LiveMint logoLiveMint 20-05-2014 Ouseph Chacko

Luxury car maker Mercedes-Benz is expanding the footprint of its performance sub-brand AMG. It has inaugurated three AMG performance centres—one each in New Delhi, Bangalore and Mumbai—aimed at improving customer experience. These centres will act as hubs for all AMG events in India.

In April, the company launched the GL 63 AMG, and on 15 May, the ML 63 AMG joined the ranks of the AMG models available here. The ML 63 AMG enters a niche segment where it rivals the likes of the Porsche Cayenne Turbo and the Range Rover Sport.

The ML 63 AMG is quick. The 5.5-litre twin-turbo motor is good for 550 bhp and 77.4 kgm of torque and gets the ML 63’s 2.2 tonnes to 100 kilometres per hour (kmph) in around 5 seconds, which is about as quick as the Cayenne Turbo. Peak torque kicks in below 2,000 revolutions per minute (rpm), and when it does, there’s a long, guttural bellow as you’re hurtled to the horizon. Once in the higher gears, it can terrify you with its ferocious ability to close in on traffic.

While the seven-speed torque-converter automatic gearbox can be hesitant initially, the Sport and Manual transmission modes allow you to get sharper responses. After selecting the latter mode, you need to be careful that you don’t allow the engine to run into its revolution limiter, which cuts in aggressively at around 6,250 rpm. Learn the motor’s quirks though, and you can cover ground quickly and devastatingly.
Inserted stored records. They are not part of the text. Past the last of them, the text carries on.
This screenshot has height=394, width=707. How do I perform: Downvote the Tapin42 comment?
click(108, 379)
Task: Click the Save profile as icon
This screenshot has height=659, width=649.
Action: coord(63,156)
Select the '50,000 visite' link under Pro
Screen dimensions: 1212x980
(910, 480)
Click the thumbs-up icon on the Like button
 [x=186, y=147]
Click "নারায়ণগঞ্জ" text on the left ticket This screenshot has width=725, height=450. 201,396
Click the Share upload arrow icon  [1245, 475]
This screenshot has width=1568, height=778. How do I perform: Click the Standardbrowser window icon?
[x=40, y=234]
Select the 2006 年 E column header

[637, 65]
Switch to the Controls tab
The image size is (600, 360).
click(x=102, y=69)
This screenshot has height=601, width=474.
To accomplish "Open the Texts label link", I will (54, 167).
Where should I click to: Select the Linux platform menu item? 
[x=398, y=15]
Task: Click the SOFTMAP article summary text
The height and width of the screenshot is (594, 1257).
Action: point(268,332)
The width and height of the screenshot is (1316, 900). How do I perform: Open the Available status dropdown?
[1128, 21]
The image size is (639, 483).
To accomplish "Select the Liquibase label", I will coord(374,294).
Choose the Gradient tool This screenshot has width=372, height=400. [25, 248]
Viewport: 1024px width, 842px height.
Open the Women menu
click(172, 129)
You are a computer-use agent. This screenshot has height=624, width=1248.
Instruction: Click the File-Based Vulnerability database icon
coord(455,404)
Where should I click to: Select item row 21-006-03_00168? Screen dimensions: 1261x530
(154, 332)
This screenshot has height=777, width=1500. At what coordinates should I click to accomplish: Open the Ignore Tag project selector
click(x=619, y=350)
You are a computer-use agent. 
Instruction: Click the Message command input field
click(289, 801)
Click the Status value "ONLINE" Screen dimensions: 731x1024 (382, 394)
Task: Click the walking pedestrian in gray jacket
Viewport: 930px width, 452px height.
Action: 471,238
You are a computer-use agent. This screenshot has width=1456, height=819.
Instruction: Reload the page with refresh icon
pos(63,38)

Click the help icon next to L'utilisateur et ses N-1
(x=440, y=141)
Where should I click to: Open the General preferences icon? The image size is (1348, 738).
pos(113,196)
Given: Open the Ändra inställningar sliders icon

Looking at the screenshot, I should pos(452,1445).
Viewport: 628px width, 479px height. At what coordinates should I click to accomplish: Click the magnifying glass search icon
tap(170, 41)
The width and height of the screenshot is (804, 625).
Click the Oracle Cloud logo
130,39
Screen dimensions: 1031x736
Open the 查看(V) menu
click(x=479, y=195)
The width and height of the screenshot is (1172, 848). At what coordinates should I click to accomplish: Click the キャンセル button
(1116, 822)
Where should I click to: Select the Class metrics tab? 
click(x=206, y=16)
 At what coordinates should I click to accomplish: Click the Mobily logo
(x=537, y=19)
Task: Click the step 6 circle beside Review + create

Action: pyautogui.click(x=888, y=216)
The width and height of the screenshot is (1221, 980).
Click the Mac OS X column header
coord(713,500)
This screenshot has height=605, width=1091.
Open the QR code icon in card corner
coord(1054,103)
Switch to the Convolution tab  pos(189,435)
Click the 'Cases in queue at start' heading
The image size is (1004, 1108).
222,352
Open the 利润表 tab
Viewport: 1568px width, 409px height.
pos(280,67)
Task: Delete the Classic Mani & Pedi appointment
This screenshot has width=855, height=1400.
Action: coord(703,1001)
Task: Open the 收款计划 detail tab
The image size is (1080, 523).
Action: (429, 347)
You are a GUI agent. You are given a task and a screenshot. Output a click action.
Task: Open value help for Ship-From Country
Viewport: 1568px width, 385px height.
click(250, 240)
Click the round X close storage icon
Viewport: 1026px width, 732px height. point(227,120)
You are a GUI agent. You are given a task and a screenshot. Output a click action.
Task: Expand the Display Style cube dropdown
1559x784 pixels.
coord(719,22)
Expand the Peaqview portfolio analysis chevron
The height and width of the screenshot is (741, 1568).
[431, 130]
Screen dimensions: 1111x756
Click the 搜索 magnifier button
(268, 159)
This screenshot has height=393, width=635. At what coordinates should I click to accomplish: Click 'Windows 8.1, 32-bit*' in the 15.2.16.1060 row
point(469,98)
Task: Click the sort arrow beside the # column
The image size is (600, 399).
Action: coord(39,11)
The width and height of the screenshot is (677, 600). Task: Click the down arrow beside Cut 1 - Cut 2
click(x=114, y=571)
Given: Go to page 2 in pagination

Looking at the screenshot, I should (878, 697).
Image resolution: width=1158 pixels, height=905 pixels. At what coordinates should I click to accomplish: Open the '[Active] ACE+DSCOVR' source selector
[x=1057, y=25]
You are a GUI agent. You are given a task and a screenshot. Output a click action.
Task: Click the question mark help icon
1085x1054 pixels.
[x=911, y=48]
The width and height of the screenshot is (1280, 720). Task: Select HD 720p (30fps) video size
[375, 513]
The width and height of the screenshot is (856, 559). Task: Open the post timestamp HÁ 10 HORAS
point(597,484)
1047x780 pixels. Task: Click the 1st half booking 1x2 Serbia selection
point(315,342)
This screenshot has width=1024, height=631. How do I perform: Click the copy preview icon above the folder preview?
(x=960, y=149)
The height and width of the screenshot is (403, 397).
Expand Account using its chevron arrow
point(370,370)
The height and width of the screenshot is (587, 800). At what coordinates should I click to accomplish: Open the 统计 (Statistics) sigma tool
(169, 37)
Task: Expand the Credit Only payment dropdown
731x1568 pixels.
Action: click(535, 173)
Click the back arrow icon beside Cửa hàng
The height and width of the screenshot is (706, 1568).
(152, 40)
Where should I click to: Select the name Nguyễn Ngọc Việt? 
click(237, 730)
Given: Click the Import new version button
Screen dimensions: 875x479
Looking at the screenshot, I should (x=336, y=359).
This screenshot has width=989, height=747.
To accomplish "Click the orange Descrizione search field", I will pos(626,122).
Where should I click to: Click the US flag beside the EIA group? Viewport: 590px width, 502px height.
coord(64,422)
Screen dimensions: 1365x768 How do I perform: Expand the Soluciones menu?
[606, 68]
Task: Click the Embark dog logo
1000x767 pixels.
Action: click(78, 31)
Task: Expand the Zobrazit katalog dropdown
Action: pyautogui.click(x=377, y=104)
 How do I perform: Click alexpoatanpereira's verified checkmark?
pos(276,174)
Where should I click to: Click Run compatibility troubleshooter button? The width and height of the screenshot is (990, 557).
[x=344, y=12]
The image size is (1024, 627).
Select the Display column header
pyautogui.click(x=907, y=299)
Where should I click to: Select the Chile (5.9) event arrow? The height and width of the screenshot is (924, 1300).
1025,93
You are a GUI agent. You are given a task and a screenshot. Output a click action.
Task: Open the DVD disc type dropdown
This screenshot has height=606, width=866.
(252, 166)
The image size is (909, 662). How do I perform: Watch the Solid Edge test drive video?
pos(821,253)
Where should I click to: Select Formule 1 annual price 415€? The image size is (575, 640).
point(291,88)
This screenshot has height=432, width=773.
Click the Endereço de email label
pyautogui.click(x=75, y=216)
It is on smaller, tighter roads that the ML’s 2.2-tonne kerb weight becomes more evident. Despite the fact that the ML 63 is surprisingly agile for something so big, you need to be careful. The steering is accurate, but uninspiring. There’s plenty of grip, but there is a sense of aloofness when you’re looking for connection. The brake pedal tends to go soft after hard use as well.

So what you need to do to have fun in the ML is to choose your lines carefully and guide the weight around.

The ride is nice though. Sure, it’s firm and can lead to some side-to-side head-nodding from its occupants over lumpy tarmac, but it’s never uncomfortable. The car’s ability to deal with sharp bumps without crashing through them is also quite impressive. You can choose from three suspension settings—Comfort, Sport and Sport+. Our favourite was the Sport mode’s ability to provide a flat ride without giving up too much body control.

For all other purposes, the ML 63 is a Merc. There’s a sense of solidity to everything you touch and operate. If anything, you might complain that this cabin—apart from the AMG dials, flat-bottomed, Alcantara and leather steering wheel, superbly bolstered AMG seats, and Alcantara roof lining—feels too subdued and non-AMG on the inside.

The same can be said about the outside—the AMG hints are subtle. You need to look for the AMG wheels and the massive brakes, quad rectangular exhaust tips and the V8 Biturbo badges on the flanks. The bumpers are different as well, but not too different from the Launch Edition ML 350 CDI, and the uninitiated could mistake it for just another big Merc SUV with fancy wheels. Some might not like that subtlety, especially since they are paying so much more.

The ML 63 AMG costs `1.5 crore (ex-showroom, New Delhi) and that’s not cheap by any measure. Merc then is hoping that those who have it will flaunt it.